WHAT THE TASK REQUIRES: Put the lines starting at the one containing "Open New Item creation page" and ending at the one containing "Image resolution: width=601" into a JSON list of strings, one string per line, skipping blank lines. Leave the pictures out of your answer.

DATA IN THIS EXERCISE:
========================
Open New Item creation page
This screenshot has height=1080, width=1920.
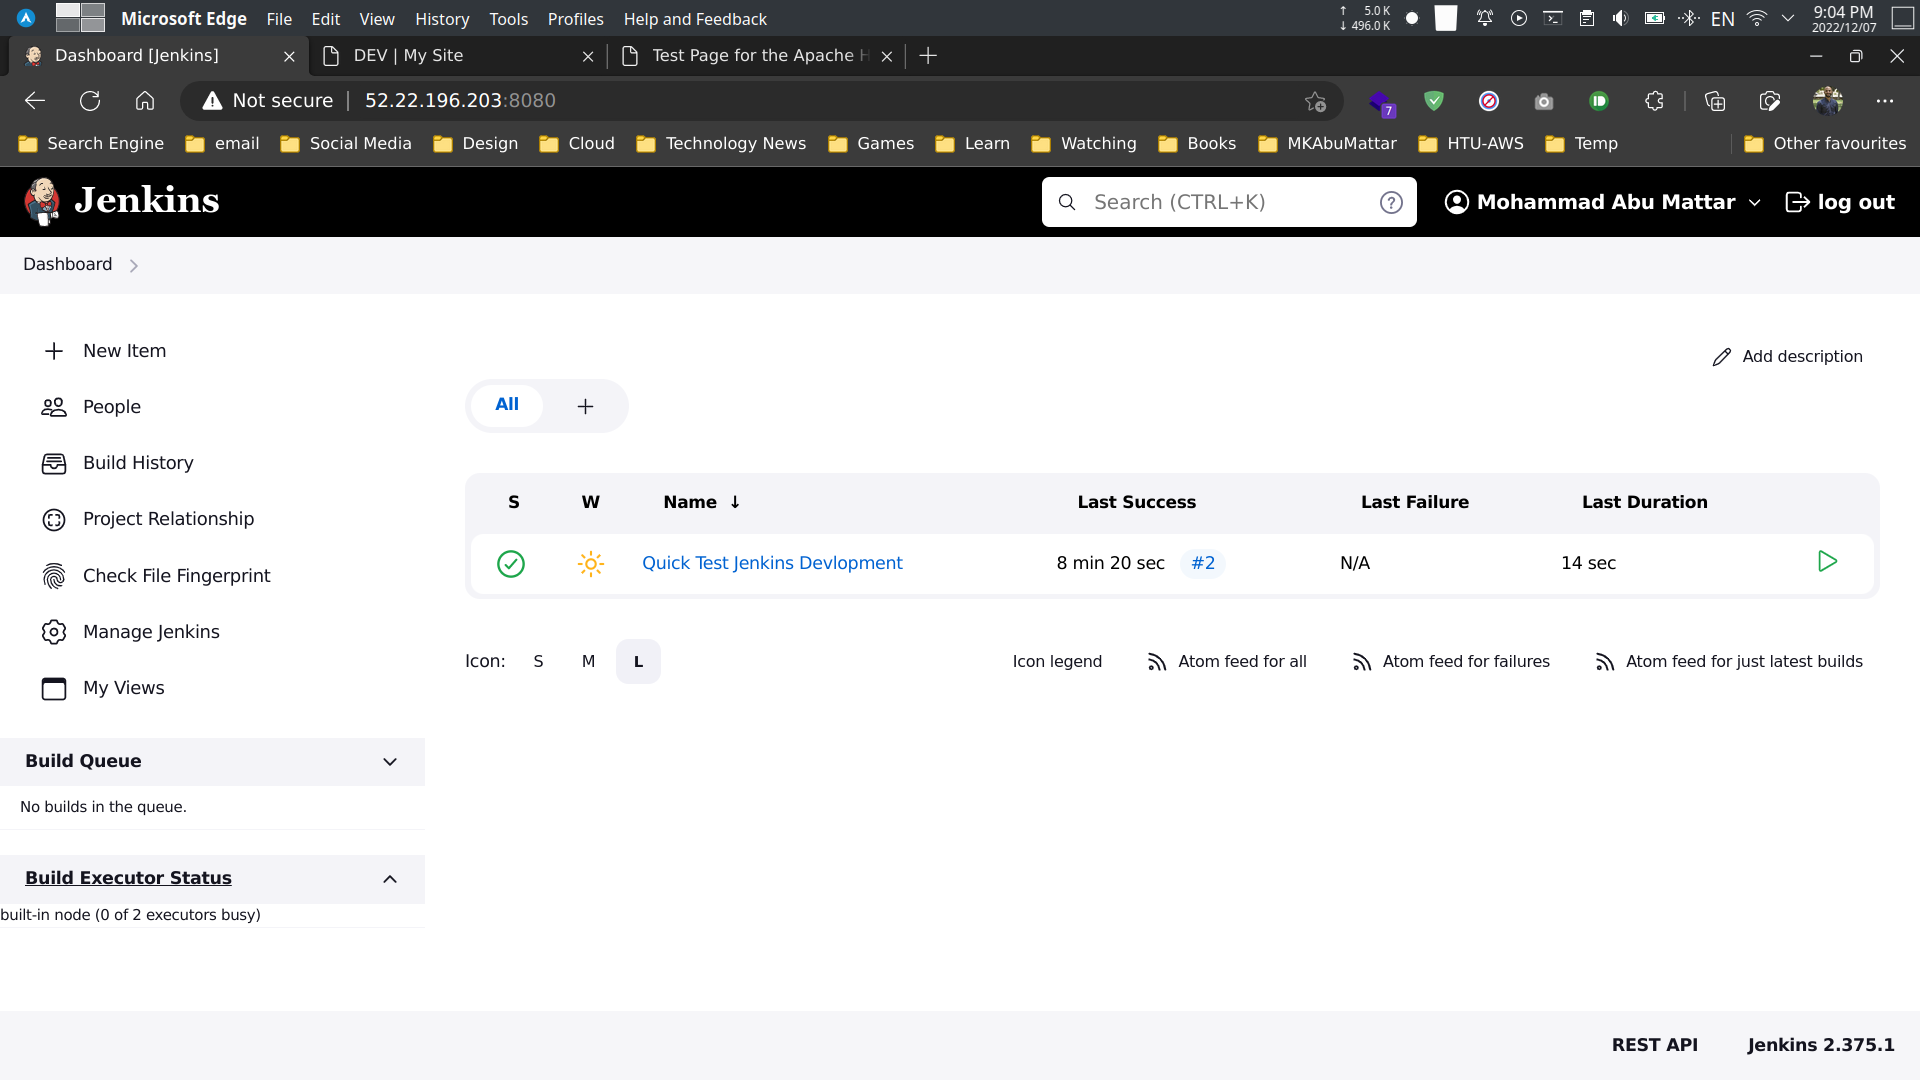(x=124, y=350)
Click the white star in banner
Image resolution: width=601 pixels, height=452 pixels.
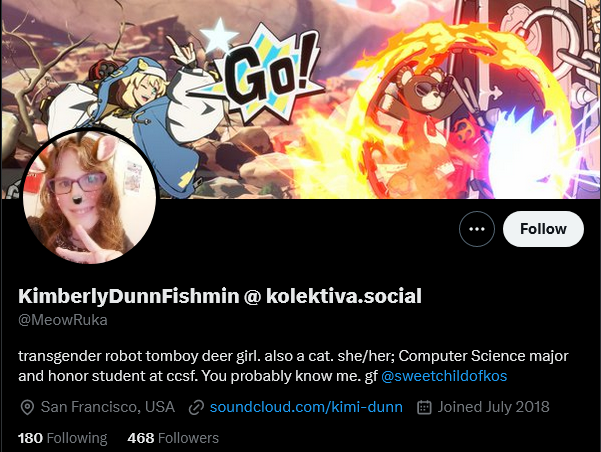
========================
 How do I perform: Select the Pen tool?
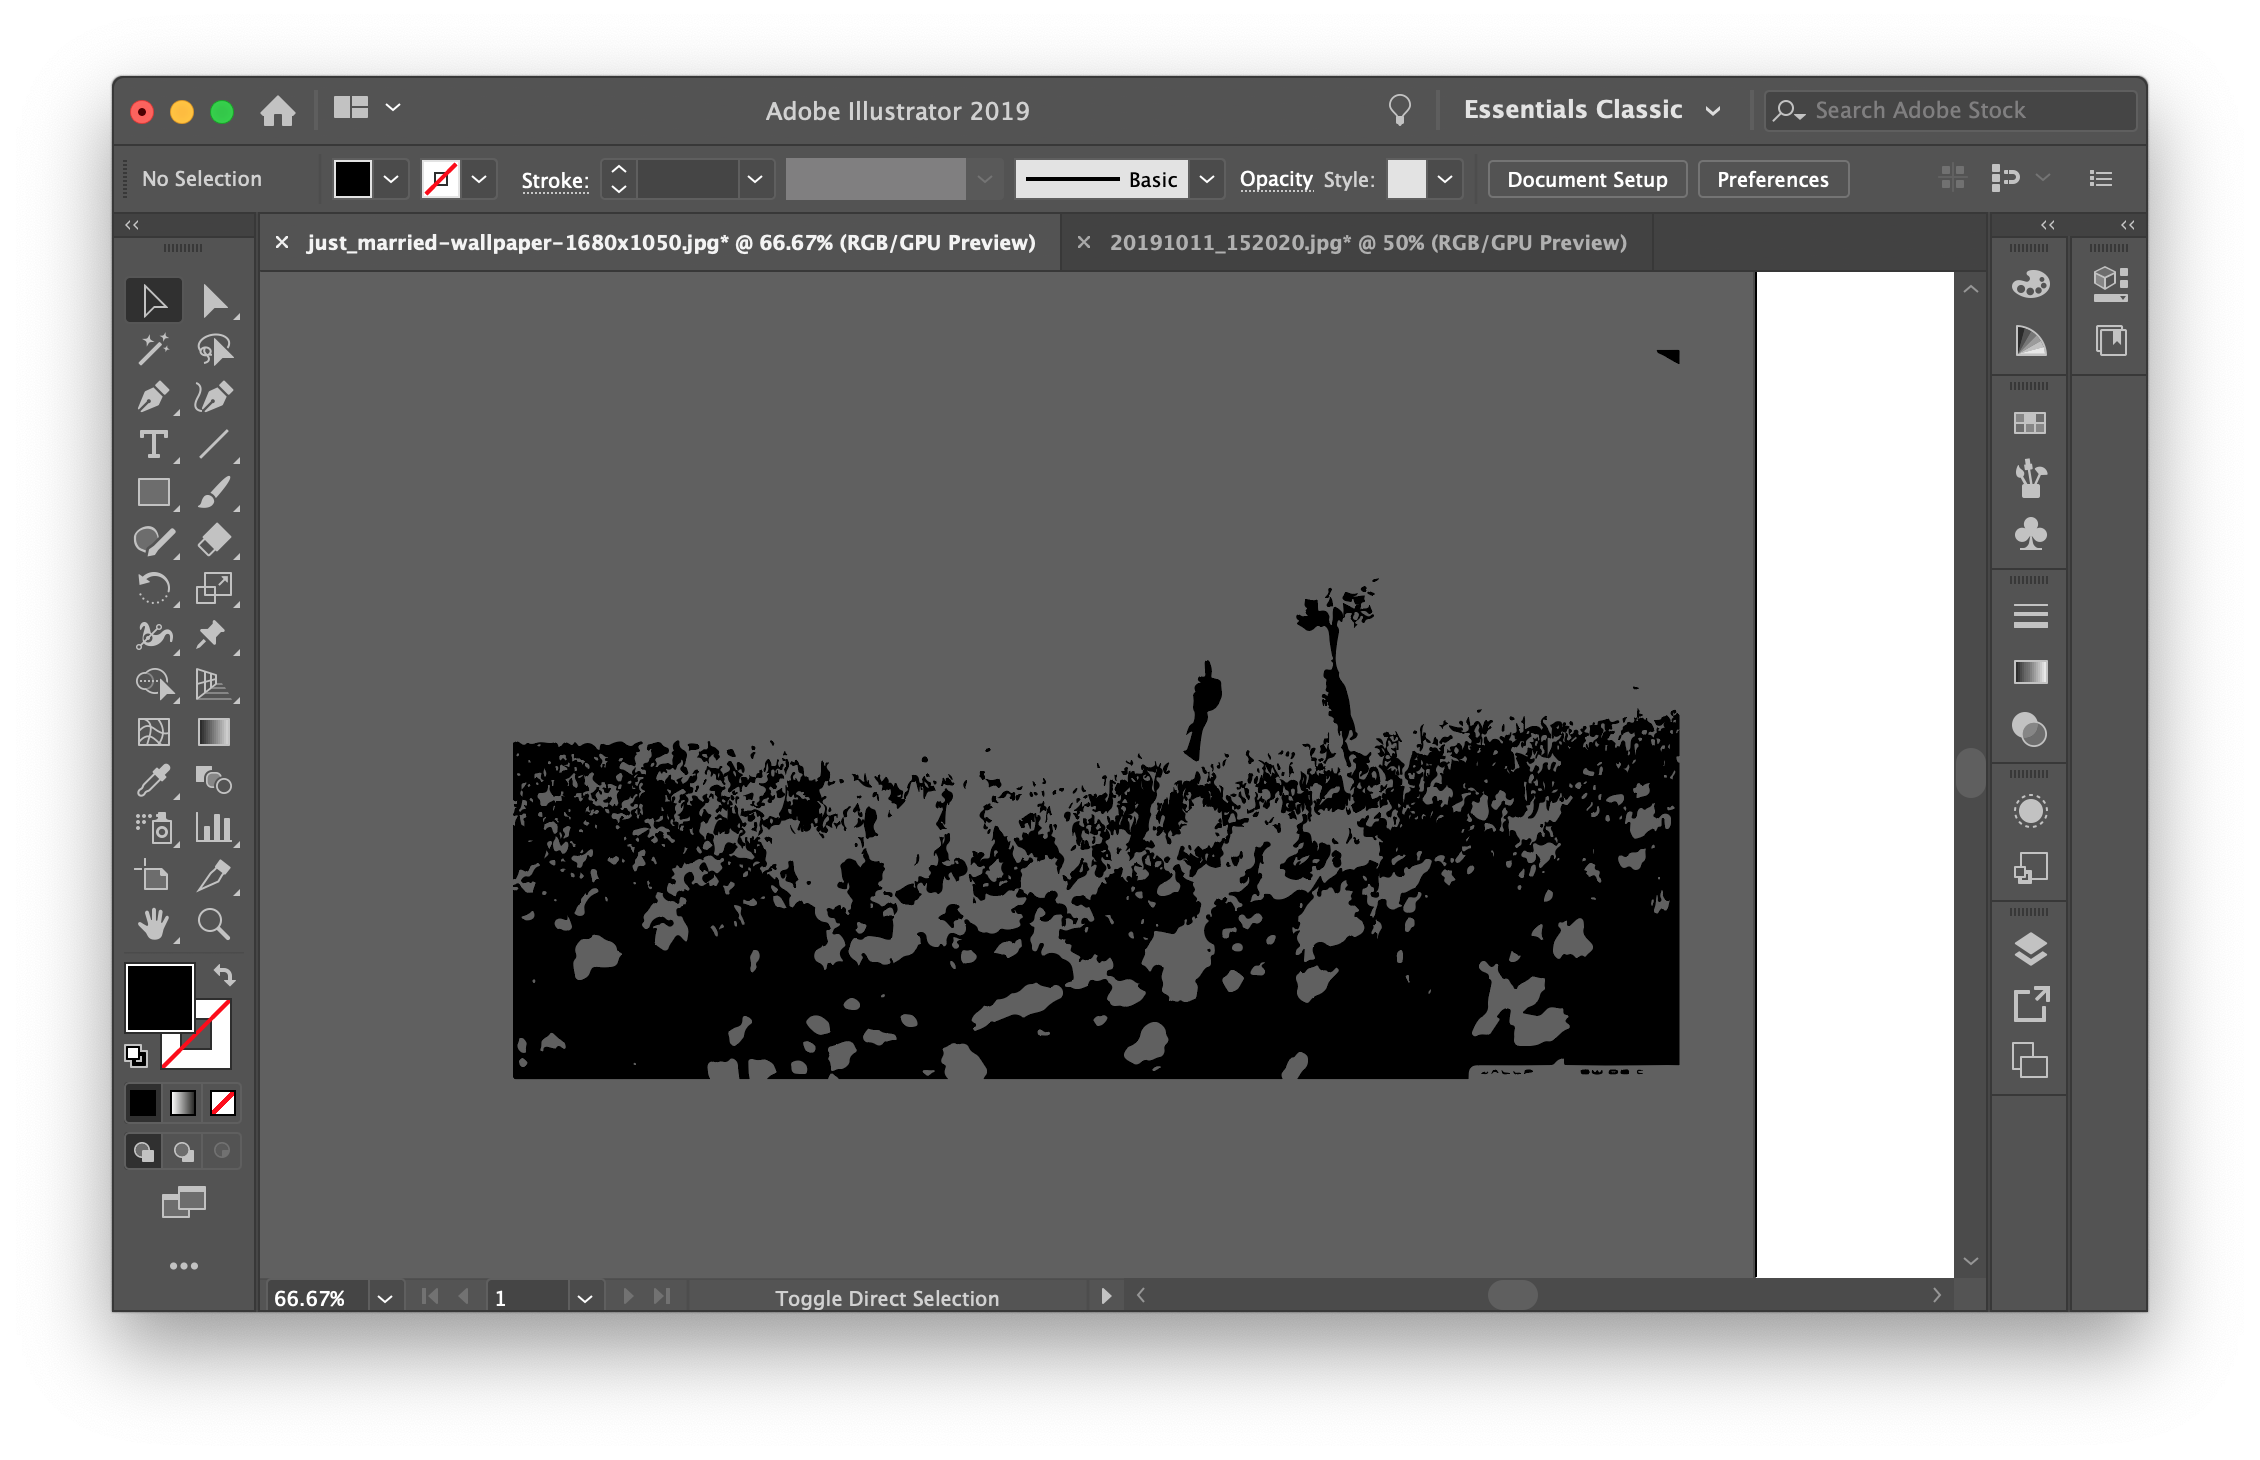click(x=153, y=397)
========================
THE COMPLETED TASK:
[
  "Open New Item creation page",
  "This screenshot has height=1080, width=1920.",
  "(x=124, y=350)",
  "Click the white star in banner",
  "Image resolution: width=601 pixels, height=452 pixels."
]